Task to complete
Reproduce all lines of the listing below in which the word "computer" occurs.

Supplied entries
==================================================
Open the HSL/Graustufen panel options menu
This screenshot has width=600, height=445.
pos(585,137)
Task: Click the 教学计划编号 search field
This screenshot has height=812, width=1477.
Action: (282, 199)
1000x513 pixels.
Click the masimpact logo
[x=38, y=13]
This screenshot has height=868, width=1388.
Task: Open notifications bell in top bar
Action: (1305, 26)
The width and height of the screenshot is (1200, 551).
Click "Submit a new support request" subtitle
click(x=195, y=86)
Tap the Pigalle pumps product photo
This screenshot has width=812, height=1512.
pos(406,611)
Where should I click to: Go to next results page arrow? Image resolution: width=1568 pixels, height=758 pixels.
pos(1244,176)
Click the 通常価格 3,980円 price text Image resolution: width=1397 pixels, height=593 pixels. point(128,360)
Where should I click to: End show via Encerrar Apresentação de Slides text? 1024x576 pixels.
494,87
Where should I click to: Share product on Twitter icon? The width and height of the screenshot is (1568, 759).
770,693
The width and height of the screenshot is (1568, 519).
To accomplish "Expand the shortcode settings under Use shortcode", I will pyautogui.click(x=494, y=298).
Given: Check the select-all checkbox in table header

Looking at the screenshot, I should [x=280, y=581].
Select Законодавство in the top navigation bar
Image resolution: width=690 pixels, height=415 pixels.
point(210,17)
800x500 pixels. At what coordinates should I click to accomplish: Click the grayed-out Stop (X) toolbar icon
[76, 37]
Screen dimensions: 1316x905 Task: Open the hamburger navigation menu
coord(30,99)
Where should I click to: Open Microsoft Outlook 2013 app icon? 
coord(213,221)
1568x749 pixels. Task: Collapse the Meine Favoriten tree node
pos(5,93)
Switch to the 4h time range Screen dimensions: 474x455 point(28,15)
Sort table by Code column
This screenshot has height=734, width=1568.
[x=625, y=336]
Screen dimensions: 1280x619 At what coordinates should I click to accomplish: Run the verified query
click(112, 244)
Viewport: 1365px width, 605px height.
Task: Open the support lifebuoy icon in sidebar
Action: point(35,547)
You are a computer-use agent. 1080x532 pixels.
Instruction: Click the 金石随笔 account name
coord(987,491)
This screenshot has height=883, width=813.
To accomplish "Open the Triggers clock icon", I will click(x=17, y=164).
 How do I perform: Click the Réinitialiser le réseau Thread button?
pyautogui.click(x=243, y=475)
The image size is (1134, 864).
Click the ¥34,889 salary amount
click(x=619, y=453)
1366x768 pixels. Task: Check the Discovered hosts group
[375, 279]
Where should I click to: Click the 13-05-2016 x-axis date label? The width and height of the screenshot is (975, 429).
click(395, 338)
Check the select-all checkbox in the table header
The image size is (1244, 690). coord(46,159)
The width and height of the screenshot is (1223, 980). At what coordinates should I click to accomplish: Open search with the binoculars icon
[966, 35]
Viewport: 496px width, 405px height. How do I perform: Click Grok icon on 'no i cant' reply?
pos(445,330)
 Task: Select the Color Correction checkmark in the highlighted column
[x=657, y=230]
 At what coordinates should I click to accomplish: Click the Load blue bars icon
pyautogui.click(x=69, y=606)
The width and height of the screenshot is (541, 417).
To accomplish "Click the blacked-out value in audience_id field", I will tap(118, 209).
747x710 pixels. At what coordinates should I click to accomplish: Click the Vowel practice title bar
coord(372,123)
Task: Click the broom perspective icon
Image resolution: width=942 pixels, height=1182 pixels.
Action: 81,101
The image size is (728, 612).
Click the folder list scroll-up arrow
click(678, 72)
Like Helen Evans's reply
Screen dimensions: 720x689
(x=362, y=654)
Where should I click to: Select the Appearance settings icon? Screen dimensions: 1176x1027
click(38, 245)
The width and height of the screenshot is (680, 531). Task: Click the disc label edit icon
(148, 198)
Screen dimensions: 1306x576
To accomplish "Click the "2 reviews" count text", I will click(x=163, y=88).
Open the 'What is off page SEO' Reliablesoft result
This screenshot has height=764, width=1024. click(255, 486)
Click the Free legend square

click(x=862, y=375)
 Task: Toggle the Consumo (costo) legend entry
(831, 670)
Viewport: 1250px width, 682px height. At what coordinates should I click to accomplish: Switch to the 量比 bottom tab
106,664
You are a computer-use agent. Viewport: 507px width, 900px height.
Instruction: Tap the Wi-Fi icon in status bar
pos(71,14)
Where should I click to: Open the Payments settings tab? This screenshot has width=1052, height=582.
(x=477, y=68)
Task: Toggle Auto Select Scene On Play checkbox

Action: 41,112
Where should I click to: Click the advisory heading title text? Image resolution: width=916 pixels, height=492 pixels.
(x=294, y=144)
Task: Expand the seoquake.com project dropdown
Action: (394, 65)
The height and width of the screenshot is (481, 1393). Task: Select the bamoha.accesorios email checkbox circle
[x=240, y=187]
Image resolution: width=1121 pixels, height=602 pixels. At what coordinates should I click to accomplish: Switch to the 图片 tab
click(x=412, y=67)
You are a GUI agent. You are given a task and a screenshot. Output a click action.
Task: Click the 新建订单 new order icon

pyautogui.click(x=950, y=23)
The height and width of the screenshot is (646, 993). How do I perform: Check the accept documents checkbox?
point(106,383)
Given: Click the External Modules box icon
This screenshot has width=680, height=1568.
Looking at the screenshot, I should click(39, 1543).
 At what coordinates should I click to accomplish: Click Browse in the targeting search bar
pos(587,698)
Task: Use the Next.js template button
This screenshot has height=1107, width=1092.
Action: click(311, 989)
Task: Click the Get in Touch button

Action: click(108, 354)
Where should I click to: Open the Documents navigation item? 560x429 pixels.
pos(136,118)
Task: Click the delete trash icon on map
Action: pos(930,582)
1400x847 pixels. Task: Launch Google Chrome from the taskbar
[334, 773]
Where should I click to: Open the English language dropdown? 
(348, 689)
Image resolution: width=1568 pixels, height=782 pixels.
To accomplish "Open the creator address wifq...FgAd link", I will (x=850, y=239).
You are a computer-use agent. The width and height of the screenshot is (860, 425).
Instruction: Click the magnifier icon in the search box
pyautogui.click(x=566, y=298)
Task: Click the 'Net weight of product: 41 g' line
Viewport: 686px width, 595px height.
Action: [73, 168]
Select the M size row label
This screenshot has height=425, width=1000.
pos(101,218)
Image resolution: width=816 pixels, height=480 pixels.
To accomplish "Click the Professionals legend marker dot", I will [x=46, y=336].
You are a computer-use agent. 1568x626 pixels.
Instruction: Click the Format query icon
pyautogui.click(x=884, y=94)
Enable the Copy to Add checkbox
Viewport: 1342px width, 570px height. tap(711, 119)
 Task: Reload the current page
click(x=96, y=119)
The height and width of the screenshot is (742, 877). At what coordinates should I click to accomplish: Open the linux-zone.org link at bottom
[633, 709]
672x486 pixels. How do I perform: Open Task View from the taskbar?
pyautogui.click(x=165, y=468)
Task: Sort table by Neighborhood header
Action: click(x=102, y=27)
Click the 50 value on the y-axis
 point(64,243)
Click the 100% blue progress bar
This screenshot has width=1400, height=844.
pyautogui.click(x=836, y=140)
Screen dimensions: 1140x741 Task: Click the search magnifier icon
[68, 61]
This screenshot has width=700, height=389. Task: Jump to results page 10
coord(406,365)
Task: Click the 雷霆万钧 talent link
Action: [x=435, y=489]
==================================================
Solution for this problem
You are a computer-use agent. 1080x532 pixels.
You are a computer-use agent. Viewport: 507px width, 900px height.
You are a computer-use agent. The width and height of the screenshot is (860, 425).
You are a computer-use agent. 1568x626 pixels.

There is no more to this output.